Balinetizen.com, Banyuwangi
KMP Tunu Pratama Jaya, kapal penyeberangan rute Ketapang Banyuwangi menuju Gilimanuk Bali, dilaporkan tenggelam di Selat Bali pada Rabu malam, 2 Juli 2025.
Kapal naas tersebut bertolak dari Pelabuhan Ketapang pada pukul 22.56 WIB, namun sekitar 25 menit kemudian, kapal dikabarkan tenggelam setelah lepas jangkar.
Peristiwa ini pertama kali terpantau oleh petugas jaga Syahbandar yang langsung melaporkannya ke Basarnas dan sejumlah instansi terkait. Menanggapi laporan tersebut, Pos SAR Banyuwangi yang berada di Pelabuhan Ketapang segera mengerahkan personel dengan menggunakan Rigid Inflatable Boat (RIB) untuk melakukan operasi pencarian dan penyelamatan.
Tak hanya dari Banyuwangi, tim rescue Pos SAR Jembrana juga diterjunkan untuk memperkuat upaya evakuasi korban kapal tenggelam di perairan Selat Bali tersebut. Hingga berita ini diturunkan, upaya pencarian masih terus dilakukan secara intensif oleh tim SAR gabungan.
“Saat ini ada tim dari Kantor SAR Surabaya juga yang merapat ke lokasi.
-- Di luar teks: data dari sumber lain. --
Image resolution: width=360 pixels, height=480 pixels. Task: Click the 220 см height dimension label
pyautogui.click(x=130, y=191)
Kami juga telah menyiapkan KN SAR Permadi untuk mendukung operasi SAR,” ungkap Kepala Kantor SAR Surabaya, Nanang Sigit P. H., S.IP., M.M., selaku SAR Mission Coordinator dalam operasi ini, Kamis (3/6/2025).
Berdasarkan data sementara dari manifest KMP Tunu Pratama Jaya, kapal tersebut mengangkut total 65 orang, terdiri dari 53 penumpang dan 12 kru kapal.
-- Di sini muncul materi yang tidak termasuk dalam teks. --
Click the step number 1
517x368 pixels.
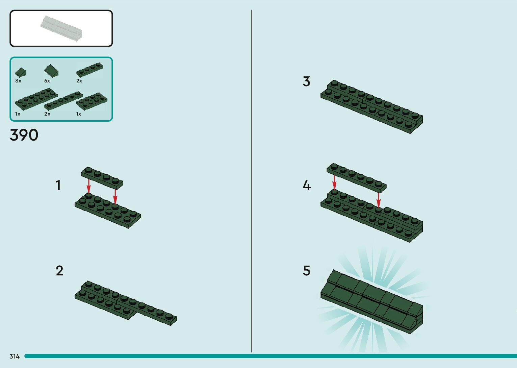click(x=58, y=185)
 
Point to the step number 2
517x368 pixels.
click(x=59, y=271)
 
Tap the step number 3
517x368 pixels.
click(x=306, y=81)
Selain itu, kapal juga membawa 22 unit kendaraan, termasuk 14 truk tronton yang kini ikut tenggelam bersama kapal.
Waktu perkiraan tenggelamnya kapal yaitu sekitar pukul 23.20 WIB, hanya selang beberapa saat setelah berlayar dari Pelabuhan Ketapang menuju Gilimanuk.
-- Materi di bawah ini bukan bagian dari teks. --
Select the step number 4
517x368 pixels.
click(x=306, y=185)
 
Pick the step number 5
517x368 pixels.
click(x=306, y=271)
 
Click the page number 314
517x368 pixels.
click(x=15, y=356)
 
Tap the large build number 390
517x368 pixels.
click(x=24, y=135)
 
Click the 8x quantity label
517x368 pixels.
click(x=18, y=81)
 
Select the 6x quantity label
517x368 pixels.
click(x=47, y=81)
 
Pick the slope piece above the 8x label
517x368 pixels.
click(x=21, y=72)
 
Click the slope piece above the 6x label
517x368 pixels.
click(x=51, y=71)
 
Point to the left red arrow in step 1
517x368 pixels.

Hingga kini, sejumlah instansi telah bergabung dalam operasi pencarian korban kapal tenggelam ini, di antaranya: Basarnas (Kantor SAR Surabaya, Pos SAR Banyuwangi, dan Pos SAR Jembrana), Syahbandar Banyuwangi, Polairud Banyuwangi, Lanal Banyuwangi, TNI AL Gilimanuk, KP3 Banyuwangi, BPBD Banyuwangi, BMKG Banyuwangi, BKK Banyuwangi dan Tagana Banyuwangi.
“Pencarian kita fokuskan pada perairan sekitar lokasi tenggelamnya kapal,” pungkas Kepala SAR.
Sementara itu, dilaporkan keluarga penumpang yang menanti kabar di Pelabuhan Ketapang dan Gilimanuk berharap para korban segera ditemukan dalam kondisi selamat.